Article Summary by James Li, MD
Background:
Traumatic brain injury (TBI) is a blunt or penetrating trauma to the head that disrupts normal brain function. The CDC estimated approximately 2.5 million emergency department visits, hospitalizations, and deaths in the United States in 2010 for TBI. TBI has an enormous impact on health and healthcare costs in the United States. (1) Primary prevention of TBI consists of preventing the injury from occurring (helmet use, road safety, fall prevention, etc). The goal of medical treatment for patients who have suffered TBI involves minimizing secondary injury which begins hours to days after the primary injury. Secondary injury can involve pathophysiologic processes such as cerebral edema, metabolic derangements, hypoperfusion, excitotoxicity, and more. (2) This study implemented prehospital TBI guidelines based on Brain Trauma Foundation into the Arizona EMS system and looked at patient outcomes. (3)
Methods:
This study took place in Arizona using a controlled, before-after, multisystem, intention-to-treat design. Every EMS agency in Arizona was invited to participate (included >130 agencies and >11,000 EMS providers). The data was collected from the Arizona State Trauma Registry and information from included patients was linked to EMS data from participating agencies (98.7% linkage). The study included adults and children with trauma who were transported to a trauma center by participating EMS agencies, had hospital diagnosis consistent with TBI, and met definition for major TBI (CDC Barrell Matrix Type 1 and/or Abbreviated Injury Scale-Head of at least 3) between January 1st 2007 to June 30th 2015. The implemented guidelines focused aggressive prevention and treatment of hypoxia, hyperventilation, and hypotension. The primary outcome was survival to hospital discharge and secondary outcome was survival to hospital admission.
Results:
The study enrolled 15,228 patients in the pre-implementation phase and 6624 patients in the post-implementation phase. Implementation was associated with improved treatment to prevent hypoxia, hyperventilation, and hypotension. The overall pre-implementation/post-implementation analysis across all severities (moderate, severe, critical) did not show improved survival to hospital discharge (aOR 1.06, 95% CI 0.93-1.21, P=0.40). Survival to hospital admission did improve (aOR 1.70, 95% CI 1.38-2.09, P<0.001).

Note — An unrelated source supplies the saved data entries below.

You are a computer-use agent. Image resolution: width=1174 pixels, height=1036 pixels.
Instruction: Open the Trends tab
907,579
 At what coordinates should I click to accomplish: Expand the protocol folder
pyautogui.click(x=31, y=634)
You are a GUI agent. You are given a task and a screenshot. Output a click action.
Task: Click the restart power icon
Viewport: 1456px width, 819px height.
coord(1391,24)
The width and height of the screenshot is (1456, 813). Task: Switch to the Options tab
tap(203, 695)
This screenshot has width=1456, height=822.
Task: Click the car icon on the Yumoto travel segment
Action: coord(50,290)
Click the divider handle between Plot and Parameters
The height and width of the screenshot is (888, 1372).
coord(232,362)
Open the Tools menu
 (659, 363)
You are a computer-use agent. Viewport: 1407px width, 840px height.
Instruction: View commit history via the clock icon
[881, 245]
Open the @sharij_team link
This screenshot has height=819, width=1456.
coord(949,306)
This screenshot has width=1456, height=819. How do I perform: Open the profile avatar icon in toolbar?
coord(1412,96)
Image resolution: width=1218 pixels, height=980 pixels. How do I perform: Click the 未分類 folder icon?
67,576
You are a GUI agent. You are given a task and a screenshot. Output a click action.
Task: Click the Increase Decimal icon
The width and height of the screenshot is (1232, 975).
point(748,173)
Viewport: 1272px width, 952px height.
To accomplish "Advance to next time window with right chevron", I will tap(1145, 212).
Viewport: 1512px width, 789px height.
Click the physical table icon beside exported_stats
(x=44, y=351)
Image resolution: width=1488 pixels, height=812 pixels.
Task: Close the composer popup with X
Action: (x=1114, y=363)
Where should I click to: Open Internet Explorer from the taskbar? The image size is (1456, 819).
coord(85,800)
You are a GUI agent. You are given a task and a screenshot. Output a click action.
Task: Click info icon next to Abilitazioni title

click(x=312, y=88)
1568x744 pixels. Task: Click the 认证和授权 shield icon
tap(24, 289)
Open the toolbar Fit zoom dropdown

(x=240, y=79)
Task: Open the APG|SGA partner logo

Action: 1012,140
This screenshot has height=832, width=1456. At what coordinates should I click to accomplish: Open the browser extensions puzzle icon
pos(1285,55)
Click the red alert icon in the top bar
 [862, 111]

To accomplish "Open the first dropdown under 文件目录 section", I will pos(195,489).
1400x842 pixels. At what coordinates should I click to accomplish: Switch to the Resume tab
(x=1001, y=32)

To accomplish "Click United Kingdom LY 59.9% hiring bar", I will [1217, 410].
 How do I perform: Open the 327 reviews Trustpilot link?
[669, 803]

Among severity cohorts, for severe TBI patients with a Regional Severity Score – Head 3-4 (not moderate or critical), guideline implementation doubled survival to discharge (aOR 2.03, 95% CI 1.52-2.72, P<0.001). In severe TBI patients who were intubated, guideline implementation tripled survival to discharge (aOR 3.14, 95% CI 1.65-5.98, P<0.001).
What does this mean for EMS?
This study suggests that prehospital guidelines for TBI treatment has the biggest impact on patients with severe TBI. Patients with moderate TBI are likely to survive without implementation of these guidelines. Patients with critical TBI may have such a terrible injury that care targeted towards secondary injury prevention does not change survival.
The targeted treatments in the guidelines are relatively simple and inexpensive. These are treatments that EMS providers do daily, and we know a single episode of hypoxia or hypotension has significant mortality consequences for patients. Secondary brain injury occurs soon after primary injury and early intervention may save neurons. Prevention of the โH-bombsโ of hypoxia, hyperventilation, and hypotension has a positive impact on patient outcomes. The increase in survival to hospital admission suggests that the prehospital care provided by EMS is making a difference.
A typical EMS agency participated for three years after implementation of guidelines. The authors noted there was potential for decreased adherence to guidelines over time and assessed changes over time by comparing early and late outcomes. The initial improvement of outcomes faded over time which reflects the need for recurrent education and training to prevent diminishing guideline adherence.
References:
1. Frieden, T. R., Houry, D., & Baldwin, G. (2015). Traumatic brain injury in the United States: epidemiology and rehabilitation. CDC NIH Rep to Congr, 1-74.
2. Kaur, P., & Sharma, S. (2018). Recent advances in pathophysiology of traumatic brain injury. Current neuropharmacology, 16(8), 1224-1238.
3. Badjatia, Neeraj, et al. “Guidelines for prehospital management of traumatic brain injury 2nd edition.” Prehospital emergency care 12.sup1 (2008): S1-S52.